Credit Repair actually works. I too was skeptical of the whole industry at one time. Currently I am one of the office Managers of a Credit Repair Company where I have personally seen clients that were turned down, or declined previously on a home loan, go through one of our programs and later qualify.
I am interested in learning more concerning the real-estate and mortgage industry on a whole, and how credit repair can be more effective and beneficial to those clients and companies that are seeing declines from time to time.

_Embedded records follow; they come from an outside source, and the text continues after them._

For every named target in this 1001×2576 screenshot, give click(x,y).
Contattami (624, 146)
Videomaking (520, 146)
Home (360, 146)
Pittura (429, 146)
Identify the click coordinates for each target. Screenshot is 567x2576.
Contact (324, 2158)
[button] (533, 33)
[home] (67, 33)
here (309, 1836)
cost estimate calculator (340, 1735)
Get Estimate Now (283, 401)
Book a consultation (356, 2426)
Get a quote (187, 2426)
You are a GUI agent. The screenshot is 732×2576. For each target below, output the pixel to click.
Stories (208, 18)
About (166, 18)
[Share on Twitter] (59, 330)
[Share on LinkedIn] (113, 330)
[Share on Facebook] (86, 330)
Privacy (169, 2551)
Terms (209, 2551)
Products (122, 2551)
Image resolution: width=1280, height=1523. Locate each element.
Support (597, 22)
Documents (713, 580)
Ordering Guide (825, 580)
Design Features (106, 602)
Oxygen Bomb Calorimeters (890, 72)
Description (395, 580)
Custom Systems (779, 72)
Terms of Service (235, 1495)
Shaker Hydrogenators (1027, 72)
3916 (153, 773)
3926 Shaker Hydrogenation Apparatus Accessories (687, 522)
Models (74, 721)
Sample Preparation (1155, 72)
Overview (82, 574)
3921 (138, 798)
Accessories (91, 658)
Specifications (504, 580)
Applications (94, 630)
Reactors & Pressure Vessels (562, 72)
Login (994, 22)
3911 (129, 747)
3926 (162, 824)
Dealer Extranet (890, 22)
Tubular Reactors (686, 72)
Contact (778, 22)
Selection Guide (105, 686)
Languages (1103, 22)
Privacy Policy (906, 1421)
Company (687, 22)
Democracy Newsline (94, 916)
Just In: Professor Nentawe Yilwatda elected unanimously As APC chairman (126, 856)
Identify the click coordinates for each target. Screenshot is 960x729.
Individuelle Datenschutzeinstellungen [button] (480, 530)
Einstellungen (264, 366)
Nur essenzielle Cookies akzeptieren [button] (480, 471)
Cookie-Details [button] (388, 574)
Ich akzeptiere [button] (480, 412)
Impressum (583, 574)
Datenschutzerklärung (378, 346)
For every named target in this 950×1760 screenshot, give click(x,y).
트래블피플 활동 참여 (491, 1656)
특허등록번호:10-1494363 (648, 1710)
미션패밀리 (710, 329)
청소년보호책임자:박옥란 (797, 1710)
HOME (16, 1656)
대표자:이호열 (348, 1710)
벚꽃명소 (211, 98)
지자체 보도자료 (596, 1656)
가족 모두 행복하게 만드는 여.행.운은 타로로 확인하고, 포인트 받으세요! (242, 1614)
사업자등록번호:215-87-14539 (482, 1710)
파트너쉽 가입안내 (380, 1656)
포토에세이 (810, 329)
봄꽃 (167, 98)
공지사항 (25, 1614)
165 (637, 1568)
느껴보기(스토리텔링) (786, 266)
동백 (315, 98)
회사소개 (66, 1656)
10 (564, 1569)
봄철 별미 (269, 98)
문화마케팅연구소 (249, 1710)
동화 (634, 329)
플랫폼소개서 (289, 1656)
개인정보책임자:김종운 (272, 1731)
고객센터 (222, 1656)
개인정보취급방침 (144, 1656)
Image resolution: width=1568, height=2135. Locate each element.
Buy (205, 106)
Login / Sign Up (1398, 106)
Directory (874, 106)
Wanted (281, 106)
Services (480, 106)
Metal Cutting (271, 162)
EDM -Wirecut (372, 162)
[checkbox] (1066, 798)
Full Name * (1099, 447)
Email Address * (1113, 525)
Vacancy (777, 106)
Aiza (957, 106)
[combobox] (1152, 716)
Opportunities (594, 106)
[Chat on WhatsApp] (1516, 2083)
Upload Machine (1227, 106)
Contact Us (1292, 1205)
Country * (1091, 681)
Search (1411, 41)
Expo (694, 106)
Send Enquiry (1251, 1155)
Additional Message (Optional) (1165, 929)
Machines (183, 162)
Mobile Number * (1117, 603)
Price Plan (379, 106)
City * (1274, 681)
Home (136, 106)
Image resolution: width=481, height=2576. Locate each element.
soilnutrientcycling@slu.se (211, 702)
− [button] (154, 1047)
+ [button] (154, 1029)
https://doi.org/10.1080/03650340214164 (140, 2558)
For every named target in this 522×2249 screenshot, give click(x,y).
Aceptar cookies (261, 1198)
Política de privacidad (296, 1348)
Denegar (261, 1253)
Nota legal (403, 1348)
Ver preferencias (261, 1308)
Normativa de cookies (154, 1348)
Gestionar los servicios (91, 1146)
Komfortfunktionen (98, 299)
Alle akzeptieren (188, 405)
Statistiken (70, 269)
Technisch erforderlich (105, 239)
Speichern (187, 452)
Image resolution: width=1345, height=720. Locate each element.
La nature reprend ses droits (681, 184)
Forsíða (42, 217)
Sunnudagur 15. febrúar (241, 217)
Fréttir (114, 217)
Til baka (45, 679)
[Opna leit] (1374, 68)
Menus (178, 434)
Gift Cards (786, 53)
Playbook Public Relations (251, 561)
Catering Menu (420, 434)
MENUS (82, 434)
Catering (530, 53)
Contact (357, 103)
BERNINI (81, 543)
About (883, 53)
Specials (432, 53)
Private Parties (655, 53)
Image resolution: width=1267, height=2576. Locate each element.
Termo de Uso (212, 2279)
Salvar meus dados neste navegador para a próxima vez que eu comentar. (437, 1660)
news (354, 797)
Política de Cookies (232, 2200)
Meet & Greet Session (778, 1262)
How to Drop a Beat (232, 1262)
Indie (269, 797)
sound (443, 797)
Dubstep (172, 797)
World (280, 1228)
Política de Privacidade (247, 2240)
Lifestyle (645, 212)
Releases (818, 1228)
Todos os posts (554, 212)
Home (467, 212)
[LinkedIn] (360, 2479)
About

I agree that understanding credit is really important. But I have a small correction. Credit strategy is important not credit repair. Credit is like a broken leg. Only time can repair it. You put a cast on it to keep it straight but only time can heal it. Credit is the same. Credit repair is writing letters to all the bureaus disputing in mass and hoping some bad credit falls off. That doesn’t work. What works is to pay your bills over time. When I got started in real estate I knew I had good credit. I was paying off credit accounts and closing them one by one. I applied for a mortgage to get preapproved for my first investment property and my mortgage broker called me and said that I had great credit but a lousy credit score. I had to learn that a credit score is an algorithm. It is based on several factors and good credit is only one of those factors. In order to get a really high score you have to have accounts that have age on them. Since I kept closing accounts I was closing the older accounts because they had the higher interest rates. That along with other factors was keeping my score down. I went to a credit strategist and he taught me how to structure my accounts to maximize my score. If someone does not have any credit accounts and tell you they have this high credit score you don’t even have to look because they don’t. They may not know they don’t just like I didn’t. You have to have credit to have a high score.
Different types of credit gets the score high also. Payday loans get the lowest bang for your buck and mortgages get the most. Also balances are important. You have to have balances but they should be low.
I don’t put stock in anything that I can do myself. It’s not hard to repair your own credit, you just need to do a little research in how different things affect your credit, and then do only what positively affects it. For instance, not taking out too big a percentage of our loan limit, paying your loan payments every month, making sure all your bills are paid, etc.